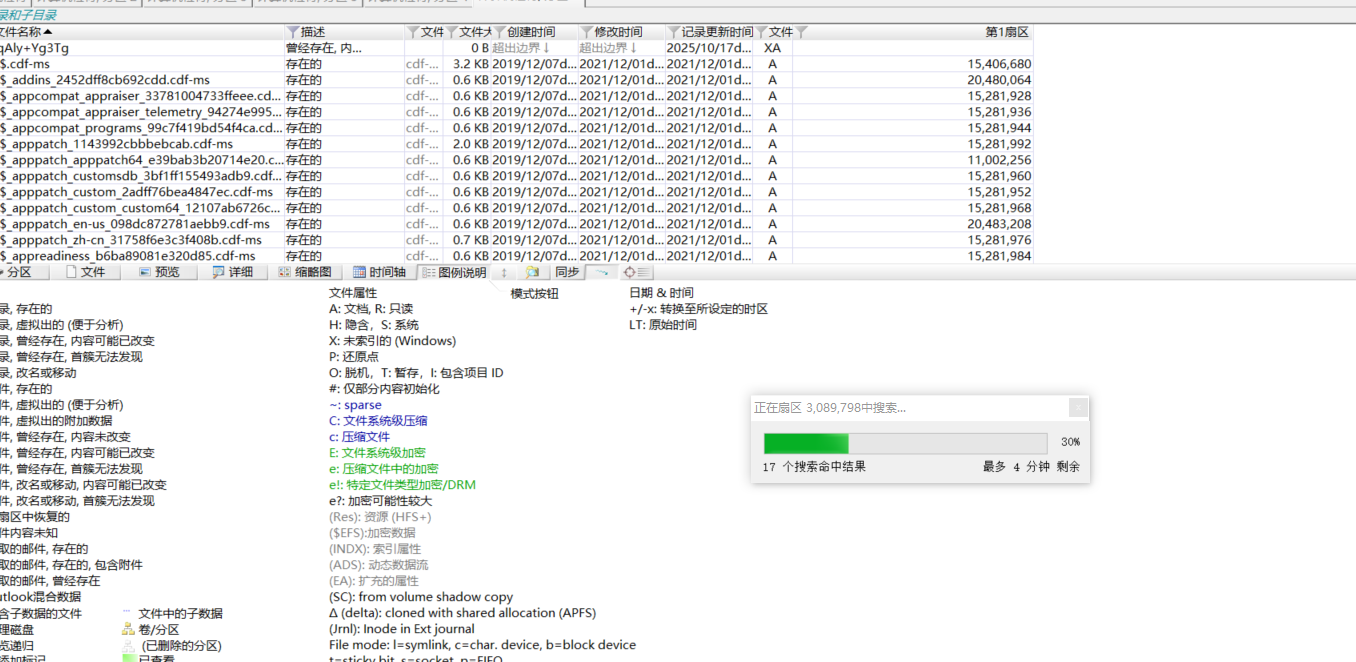Click the filter funnel before 修改时间 column
Screen dimensions: 1356x662
point(587,33)
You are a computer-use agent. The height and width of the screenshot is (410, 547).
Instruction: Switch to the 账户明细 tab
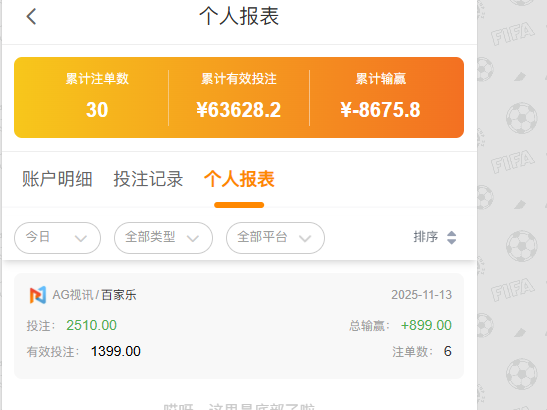click(57, 179)
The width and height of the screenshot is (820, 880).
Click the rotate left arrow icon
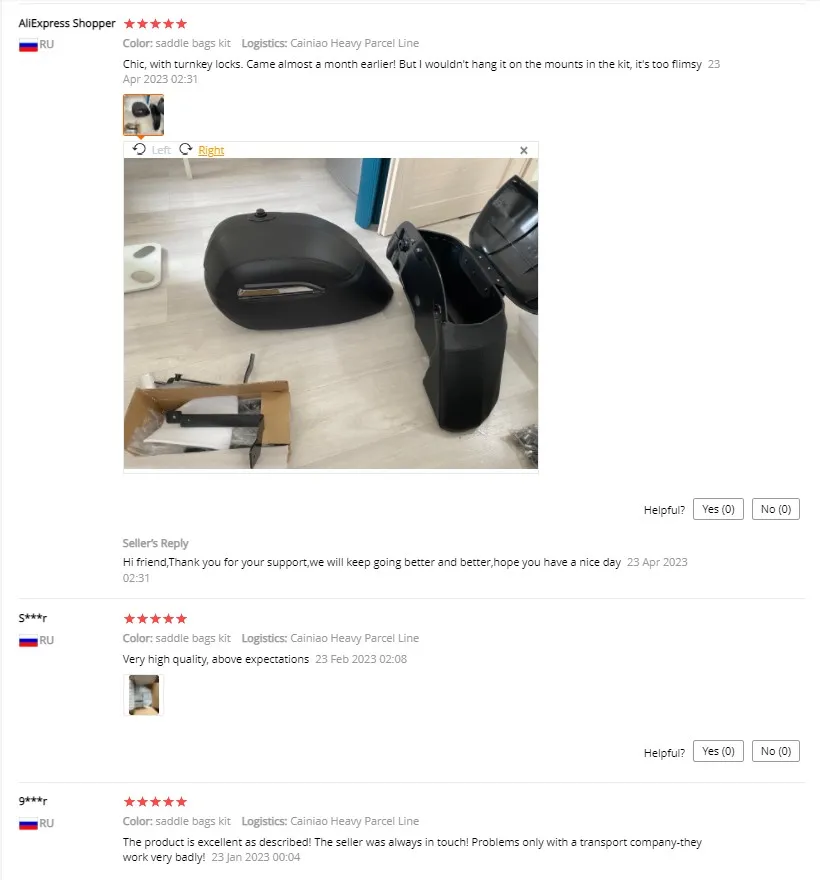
===============
What needs to be done
Copy each line above that has the word "screenshot".

Your solution
You are a computer-use agent. The height and width of the screenshot is (410, 547).
The width and height of the screenshot is (820, 880).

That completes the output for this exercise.